I dont' know what it is, but it's not hearts a burstin.


----------



## flowergurl (Feb 27, 2007)

It's still a mystery. So far I've heard nothing back from the zoo.


----------



## flowergurl (Feb 27, 2007)

I pulled up at work and parked in an area I don't normally park at. I'm looking out my windshield and I see the same berries on a shrub.
I swiped a cluster of berries and a leaf. 
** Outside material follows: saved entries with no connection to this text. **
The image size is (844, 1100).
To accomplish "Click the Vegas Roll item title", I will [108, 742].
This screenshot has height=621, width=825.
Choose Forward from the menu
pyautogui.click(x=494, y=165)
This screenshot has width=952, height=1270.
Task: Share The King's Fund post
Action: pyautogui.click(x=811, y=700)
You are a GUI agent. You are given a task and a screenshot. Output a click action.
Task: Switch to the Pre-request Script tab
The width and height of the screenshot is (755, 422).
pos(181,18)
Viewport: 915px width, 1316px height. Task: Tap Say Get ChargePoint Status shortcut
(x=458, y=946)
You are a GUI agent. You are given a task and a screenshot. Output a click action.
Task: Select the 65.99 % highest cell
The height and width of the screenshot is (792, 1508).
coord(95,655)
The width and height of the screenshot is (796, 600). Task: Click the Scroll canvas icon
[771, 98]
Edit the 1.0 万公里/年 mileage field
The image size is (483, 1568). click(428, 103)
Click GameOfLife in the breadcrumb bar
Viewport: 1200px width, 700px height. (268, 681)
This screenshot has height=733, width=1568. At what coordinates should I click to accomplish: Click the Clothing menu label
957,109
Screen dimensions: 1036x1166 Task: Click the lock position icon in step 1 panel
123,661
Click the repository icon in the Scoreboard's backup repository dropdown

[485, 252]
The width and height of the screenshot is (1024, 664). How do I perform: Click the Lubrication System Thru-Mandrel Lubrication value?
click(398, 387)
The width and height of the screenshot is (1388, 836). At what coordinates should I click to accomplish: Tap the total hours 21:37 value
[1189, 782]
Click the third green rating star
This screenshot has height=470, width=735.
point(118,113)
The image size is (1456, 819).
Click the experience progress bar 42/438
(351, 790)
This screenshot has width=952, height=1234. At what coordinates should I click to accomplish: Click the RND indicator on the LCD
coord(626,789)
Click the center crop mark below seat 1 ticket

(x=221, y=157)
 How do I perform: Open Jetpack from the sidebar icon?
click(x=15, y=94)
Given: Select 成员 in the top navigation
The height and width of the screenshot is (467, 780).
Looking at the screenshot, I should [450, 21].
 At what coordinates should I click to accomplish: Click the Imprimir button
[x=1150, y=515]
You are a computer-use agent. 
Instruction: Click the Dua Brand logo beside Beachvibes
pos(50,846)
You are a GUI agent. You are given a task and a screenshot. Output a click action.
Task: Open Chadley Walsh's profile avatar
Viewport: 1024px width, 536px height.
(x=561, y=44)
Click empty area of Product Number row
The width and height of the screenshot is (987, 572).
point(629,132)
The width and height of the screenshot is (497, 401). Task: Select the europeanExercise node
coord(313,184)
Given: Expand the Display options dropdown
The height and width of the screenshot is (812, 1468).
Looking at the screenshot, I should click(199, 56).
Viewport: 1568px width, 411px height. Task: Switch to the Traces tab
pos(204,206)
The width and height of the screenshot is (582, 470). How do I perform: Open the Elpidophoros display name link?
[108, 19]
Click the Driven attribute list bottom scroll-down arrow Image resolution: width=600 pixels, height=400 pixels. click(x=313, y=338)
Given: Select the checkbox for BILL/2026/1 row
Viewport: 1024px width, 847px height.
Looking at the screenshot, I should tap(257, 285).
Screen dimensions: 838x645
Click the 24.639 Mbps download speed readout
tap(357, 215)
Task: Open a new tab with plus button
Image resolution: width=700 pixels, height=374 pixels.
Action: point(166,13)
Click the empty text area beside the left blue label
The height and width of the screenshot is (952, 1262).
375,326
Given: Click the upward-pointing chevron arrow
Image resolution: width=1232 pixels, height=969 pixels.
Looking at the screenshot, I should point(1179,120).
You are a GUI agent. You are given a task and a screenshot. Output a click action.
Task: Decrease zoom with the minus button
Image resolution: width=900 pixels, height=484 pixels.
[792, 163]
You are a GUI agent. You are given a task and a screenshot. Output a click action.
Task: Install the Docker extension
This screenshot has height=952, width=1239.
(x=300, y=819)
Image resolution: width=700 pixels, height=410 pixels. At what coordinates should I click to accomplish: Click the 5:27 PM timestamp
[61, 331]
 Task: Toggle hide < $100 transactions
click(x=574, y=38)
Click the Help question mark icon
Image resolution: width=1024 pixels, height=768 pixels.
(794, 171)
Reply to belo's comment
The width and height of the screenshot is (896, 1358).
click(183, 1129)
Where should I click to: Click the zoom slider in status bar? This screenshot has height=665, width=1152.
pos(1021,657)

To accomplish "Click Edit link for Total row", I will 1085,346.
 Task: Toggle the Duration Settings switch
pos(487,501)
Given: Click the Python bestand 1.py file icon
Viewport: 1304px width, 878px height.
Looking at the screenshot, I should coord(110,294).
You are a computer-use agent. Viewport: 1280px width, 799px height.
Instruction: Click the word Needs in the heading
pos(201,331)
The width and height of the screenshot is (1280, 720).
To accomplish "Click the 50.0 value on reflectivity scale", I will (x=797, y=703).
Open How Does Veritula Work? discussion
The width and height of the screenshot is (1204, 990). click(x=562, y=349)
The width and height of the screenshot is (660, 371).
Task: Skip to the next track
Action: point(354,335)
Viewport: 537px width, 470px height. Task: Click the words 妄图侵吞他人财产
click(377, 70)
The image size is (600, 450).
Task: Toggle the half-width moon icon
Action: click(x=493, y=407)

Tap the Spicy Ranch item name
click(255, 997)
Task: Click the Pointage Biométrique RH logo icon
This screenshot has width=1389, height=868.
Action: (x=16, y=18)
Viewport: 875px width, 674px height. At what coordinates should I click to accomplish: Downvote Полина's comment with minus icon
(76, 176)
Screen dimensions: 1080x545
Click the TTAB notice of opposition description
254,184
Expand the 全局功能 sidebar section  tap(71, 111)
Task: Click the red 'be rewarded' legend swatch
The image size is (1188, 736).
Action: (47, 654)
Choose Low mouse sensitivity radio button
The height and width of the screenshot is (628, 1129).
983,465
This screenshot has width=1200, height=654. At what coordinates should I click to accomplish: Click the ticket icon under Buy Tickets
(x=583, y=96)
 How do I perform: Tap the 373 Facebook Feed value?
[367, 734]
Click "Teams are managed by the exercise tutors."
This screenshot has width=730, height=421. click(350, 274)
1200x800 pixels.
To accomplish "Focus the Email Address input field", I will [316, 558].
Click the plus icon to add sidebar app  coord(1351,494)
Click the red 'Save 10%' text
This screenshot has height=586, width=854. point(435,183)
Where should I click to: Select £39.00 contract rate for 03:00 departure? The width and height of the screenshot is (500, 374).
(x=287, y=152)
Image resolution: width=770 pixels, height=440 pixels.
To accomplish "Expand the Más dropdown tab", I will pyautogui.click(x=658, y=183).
The zoo director called me back and left a message saying it is a pyrancantha. I can't find one with berries that look like this tho.
Does the leaf ring any bells for anyone now?


----------



## chris30523 (Jun 11, 2005)

What you are showing there doesn't look like the pyrocantha I am used to.


----------



## DoubleBee (Nov 13, 2006)

Kind of looks like my star magnolia leaves and seeds, but the seed pod looks different.


----------



## o&itw (Dec 19, 2008)

flowergurl said:


> I pulled up at work and parked in an area I don't normally park at. I'm looking out my windshield and I see the same berries on a shrub.
> I swiped a cluster of berries and a leaf.
> 
> 
> ...


If it is a pyracantha, it must be a strange variety, they usually don't have a noticible husk.... while they can get farily large if trained to a wall, they are not the size one would usually call a tree. The berries are usually shaped differently, and while the leaf is of that general shape, the leaves are not usually that large in comparison to the berries. Many of the trees there and at Shaw's garden (St Louis Arboretum) have come from around the world.. if you are there again, maybe you could get a picture of the tree and a close up of the bark.


----------



## Ravenlost (Jul 20, 2004)

Looks like something in the Magnolia family to me.


----------



## flowergurl (Feb 27, 2007)

I located the landscaping company that planted the shrubs at work, i think. I sent them the picture above and they thought it might be a wahoo tree, but asked for another picture of the shrub in question. I don't think it is myself because the husk is the wrong color.
Soon as the weather warms up a bit, I will get another picture of the whole shrub at work.


----------